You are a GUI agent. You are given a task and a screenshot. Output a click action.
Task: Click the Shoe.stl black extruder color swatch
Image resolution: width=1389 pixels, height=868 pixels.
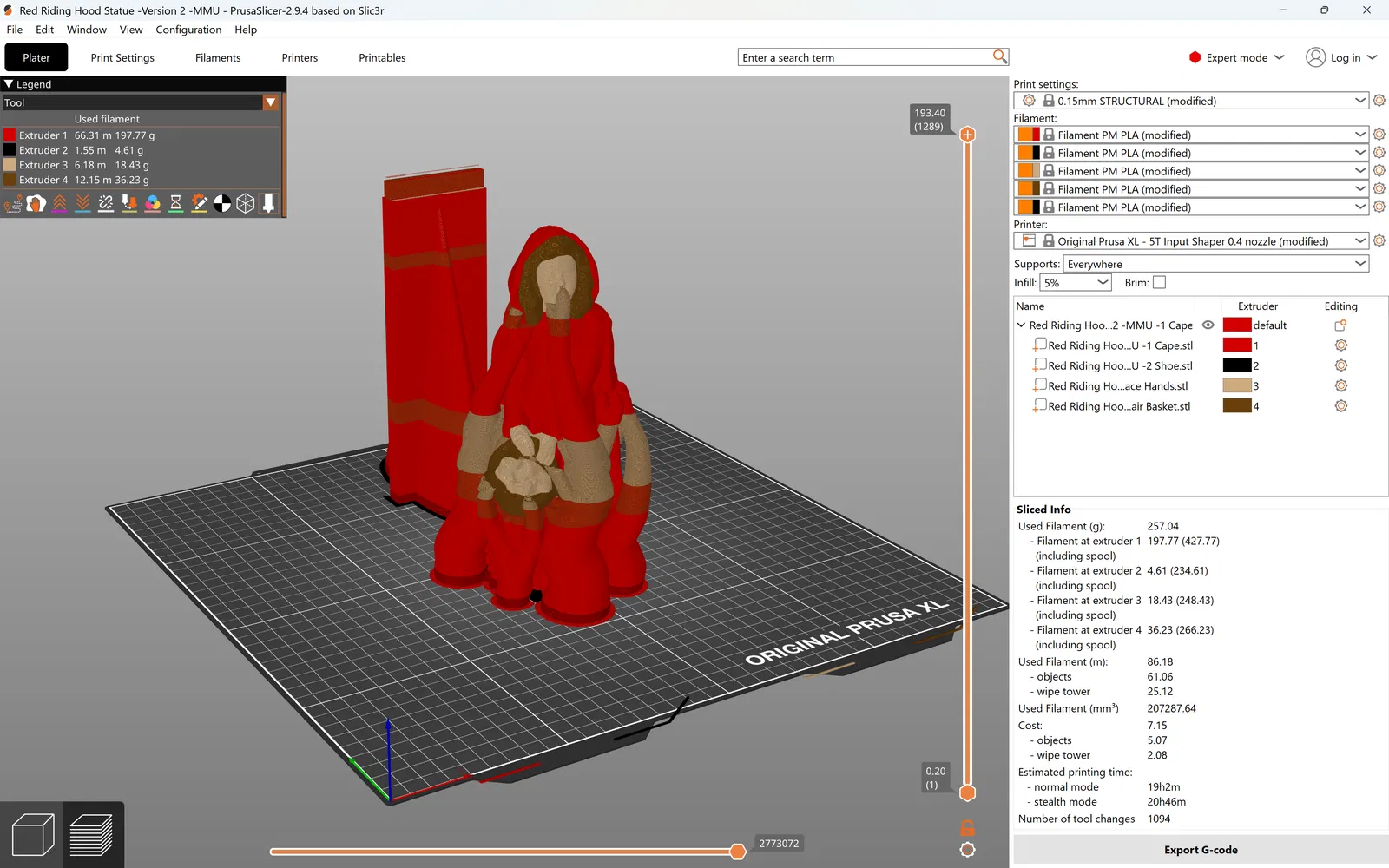pos(1236,365)
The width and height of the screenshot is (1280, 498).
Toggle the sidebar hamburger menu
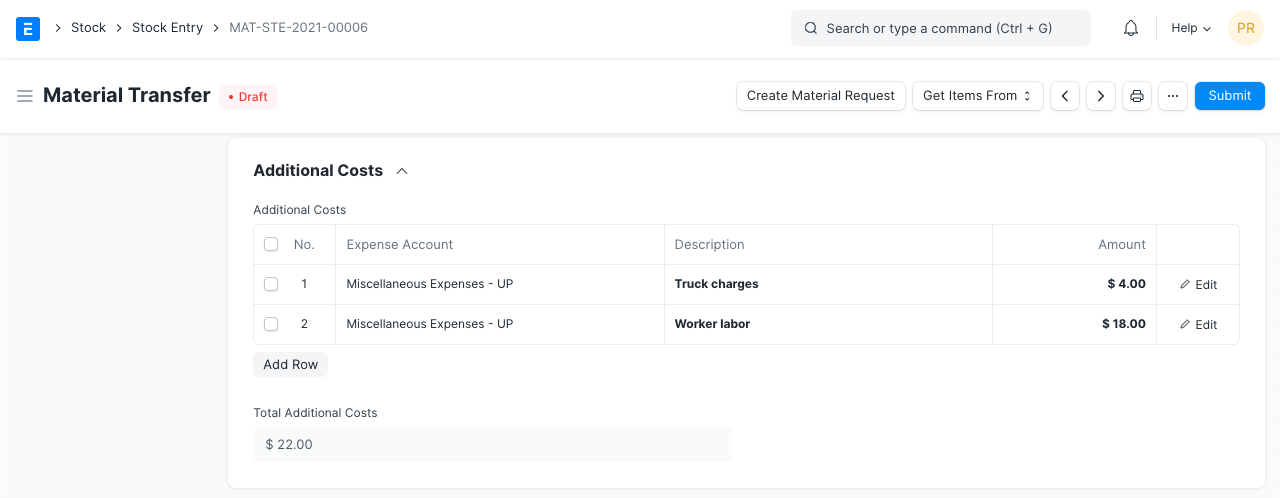coord(25,96)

▬▬▬▬▬▬

▶ WORK REQUIRED: Each line from the one with "The width and" through the final line of the records must be copied exactly, with no pictures and no additional lines.

▶ ANSWER SECTION:
The width and height of the screenshot is (1280, 498).
Toggle the sidebar hamburger menu
coord(25,96)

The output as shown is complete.